Top of RECORDS TO USE

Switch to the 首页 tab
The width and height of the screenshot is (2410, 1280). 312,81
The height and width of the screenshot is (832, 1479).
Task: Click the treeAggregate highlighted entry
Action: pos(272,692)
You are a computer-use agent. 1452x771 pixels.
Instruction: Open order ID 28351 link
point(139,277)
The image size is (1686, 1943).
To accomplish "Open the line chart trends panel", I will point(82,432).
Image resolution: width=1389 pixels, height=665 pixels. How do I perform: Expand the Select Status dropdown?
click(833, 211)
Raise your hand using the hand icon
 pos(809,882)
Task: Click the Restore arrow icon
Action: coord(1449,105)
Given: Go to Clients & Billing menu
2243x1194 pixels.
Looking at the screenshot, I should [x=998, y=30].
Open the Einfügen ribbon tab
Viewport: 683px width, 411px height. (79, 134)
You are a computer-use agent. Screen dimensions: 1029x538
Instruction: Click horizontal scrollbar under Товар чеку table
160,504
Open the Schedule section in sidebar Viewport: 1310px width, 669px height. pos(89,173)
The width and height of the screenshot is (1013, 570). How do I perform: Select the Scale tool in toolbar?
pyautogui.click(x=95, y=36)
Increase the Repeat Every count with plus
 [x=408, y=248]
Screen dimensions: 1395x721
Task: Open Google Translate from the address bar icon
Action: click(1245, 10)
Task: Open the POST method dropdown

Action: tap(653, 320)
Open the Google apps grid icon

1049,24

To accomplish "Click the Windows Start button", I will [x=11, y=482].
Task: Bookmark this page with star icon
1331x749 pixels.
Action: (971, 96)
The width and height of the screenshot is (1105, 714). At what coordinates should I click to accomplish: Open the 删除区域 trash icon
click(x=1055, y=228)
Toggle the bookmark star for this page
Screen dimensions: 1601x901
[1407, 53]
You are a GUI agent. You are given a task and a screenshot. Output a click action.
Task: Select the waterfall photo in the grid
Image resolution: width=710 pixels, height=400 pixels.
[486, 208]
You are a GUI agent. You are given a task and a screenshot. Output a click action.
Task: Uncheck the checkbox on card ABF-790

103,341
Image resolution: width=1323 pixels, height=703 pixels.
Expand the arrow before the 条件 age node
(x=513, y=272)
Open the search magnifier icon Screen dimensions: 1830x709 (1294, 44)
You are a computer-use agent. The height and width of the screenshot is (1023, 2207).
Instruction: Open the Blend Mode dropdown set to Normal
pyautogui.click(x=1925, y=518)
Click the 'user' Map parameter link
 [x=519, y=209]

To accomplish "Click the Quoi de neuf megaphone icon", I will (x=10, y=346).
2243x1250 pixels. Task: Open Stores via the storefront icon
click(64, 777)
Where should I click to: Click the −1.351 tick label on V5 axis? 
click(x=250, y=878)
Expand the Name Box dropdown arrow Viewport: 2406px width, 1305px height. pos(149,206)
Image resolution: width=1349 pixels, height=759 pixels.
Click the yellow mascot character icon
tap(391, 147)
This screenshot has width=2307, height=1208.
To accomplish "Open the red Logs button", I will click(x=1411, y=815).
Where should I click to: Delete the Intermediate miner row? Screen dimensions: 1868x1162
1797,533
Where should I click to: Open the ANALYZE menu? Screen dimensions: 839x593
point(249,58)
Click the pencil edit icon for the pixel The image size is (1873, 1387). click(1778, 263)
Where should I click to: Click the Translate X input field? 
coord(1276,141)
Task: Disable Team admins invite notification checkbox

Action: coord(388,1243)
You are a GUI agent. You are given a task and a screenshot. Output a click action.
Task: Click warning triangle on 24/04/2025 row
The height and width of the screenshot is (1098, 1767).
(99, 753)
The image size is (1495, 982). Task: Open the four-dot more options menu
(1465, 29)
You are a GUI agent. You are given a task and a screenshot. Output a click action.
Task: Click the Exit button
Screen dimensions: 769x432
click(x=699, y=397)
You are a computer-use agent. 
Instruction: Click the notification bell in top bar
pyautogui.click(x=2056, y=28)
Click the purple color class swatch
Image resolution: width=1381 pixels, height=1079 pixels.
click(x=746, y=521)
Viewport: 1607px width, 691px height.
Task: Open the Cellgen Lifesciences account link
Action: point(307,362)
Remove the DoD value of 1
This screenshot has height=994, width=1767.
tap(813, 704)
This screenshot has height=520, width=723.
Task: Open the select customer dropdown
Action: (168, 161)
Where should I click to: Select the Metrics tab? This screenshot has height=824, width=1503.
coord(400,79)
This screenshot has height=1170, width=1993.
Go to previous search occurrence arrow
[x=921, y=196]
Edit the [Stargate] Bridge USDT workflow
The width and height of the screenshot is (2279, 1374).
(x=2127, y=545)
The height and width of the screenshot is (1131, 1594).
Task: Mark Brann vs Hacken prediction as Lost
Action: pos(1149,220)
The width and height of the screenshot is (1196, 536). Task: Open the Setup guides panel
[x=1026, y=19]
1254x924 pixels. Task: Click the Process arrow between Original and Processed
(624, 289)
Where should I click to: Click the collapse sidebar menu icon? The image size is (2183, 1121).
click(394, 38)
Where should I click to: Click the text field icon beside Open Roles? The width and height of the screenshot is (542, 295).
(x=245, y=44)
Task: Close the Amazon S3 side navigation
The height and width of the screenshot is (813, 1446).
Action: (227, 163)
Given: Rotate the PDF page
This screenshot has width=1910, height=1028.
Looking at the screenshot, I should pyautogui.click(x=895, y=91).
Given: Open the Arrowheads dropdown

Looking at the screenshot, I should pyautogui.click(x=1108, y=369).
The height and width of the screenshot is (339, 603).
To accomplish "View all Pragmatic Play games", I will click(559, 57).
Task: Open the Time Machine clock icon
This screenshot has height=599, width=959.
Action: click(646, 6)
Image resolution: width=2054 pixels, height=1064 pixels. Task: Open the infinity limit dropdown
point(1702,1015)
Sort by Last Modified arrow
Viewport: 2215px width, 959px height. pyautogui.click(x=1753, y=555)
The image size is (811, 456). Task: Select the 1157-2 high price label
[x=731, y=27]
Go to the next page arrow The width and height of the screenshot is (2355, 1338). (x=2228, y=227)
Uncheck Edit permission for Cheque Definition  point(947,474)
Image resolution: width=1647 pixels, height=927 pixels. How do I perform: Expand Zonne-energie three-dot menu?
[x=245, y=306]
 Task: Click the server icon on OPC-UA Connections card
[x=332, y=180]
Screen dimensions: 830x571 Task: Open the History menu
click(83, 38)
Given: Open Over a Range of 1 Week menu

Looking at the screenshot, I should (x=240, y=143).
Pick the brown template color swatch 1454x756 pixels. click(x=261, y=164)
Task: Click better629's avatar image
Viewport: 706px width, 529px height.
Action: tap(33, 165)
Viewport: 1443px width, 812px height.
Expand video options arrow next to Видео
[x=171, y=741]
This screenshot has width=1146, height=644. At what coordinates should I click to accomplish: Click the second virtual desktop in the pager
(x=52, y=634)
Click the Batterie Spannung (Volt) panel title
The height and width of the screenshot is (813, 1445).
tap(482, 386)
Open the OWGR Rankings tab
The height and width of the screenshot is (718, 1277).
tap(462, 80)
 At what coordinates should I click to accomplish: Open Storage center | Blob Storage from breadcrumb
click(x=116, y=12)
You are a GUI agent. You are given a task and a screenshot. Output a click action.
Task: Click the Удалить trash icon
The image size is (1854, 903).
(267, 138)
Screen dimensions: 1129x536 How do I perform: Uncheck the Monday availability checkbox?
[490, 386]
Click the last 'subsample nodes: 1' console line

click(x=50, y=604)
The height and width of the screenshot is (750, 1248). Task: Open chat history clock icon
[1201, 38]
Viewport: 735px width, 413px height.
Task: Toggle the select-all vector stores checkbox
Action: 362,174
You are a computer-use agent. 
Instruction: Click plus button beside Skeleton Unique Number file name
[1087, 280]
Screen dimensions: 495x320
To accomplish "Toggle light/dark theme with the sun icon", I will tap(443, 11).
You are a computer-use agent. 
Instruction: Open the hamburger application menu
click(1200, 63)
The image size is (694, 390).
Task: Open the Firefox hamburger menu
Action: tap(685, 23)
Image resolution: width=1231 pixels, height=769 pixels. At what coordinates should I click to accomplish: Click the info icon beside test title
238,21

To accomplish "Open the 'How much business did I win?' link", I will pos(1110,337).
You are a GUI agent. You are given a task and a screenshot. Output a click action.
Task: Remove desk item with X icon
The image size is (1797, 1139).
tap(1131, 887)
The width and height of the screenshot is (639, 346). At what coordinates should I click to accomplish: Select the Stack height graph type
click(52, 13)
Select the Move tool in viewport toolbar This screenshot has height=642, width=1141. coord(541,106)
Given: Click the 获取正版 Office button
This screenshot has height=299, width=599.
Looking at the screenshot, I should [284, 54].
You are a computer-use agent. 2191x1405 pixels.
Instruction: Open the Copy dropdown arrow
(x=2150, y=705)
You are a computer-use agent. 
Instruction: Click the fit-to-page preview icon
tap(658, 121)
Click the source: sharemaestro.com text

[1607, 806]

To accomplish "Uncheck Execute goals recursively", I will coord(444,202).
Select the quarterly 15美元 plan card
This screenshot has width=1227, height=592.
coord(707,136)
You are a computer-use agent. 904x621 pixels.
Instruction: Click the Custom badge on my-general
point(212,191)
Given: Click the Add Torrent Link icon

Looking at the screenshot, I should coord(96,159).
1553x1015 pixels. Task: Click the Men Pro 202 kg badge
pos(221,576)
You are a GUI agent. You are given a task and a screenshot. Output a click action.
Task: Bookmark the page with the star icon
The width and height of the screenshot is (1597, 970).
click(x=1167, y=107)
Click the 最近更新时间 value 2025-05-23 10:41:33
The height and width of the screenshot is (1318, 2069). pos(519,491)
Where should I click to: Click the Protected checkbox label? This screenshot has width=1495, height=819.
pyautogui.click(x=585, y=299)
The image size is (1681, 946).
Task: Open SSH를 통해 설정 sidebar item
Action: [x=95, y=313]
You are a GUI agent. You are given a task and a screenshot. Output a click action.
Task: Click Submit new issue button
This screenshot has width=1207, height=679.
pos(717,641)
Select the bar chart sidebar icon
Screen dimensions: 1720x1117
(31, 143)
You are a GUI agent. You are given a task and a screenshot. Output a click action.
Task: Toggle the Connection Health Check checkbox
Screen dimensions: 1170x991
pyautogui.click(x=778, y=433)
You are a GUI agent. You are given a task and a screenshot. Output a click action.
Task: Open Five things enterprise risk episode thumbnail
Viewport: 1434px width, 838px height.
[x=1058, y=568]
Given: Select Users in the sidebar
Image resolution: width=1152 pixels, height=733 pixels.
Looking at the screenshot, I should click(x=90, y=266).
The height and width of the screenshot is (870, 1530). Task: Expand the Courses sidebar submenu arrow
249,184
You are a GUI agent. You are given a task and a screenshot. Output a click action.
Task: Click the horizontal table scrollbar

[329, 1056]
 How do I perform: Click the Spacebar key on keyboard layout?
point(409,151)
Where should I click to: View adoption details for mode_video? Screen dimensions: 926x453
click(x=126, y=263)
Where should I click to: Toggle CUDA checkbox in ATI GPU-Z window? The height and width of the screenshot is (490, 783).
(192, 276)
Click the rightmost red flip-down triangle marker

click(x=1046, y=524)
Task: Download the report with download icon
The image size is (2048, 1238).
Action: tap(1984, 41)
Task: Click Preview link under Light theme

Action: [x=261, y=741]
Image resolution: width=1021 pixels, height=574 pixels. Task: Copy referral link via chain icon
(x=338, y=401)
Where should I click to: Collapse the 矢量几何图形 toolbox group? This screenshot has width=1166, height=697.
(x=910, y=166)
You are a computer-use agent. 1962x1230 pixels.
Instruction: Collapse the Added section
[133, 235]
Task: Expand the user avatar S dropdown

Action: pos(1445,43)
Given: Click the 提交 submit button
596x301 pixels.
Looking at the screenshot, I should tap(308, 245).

Bottom of RECORDS TO USE

WORK REQUIRED: Search the entries for the string "chart" and collect each line that has it.

ANSWER BELOW:
To accomplish "Open the line chart trends panel", I will point(82,432).
Select the bar chart sidebar icon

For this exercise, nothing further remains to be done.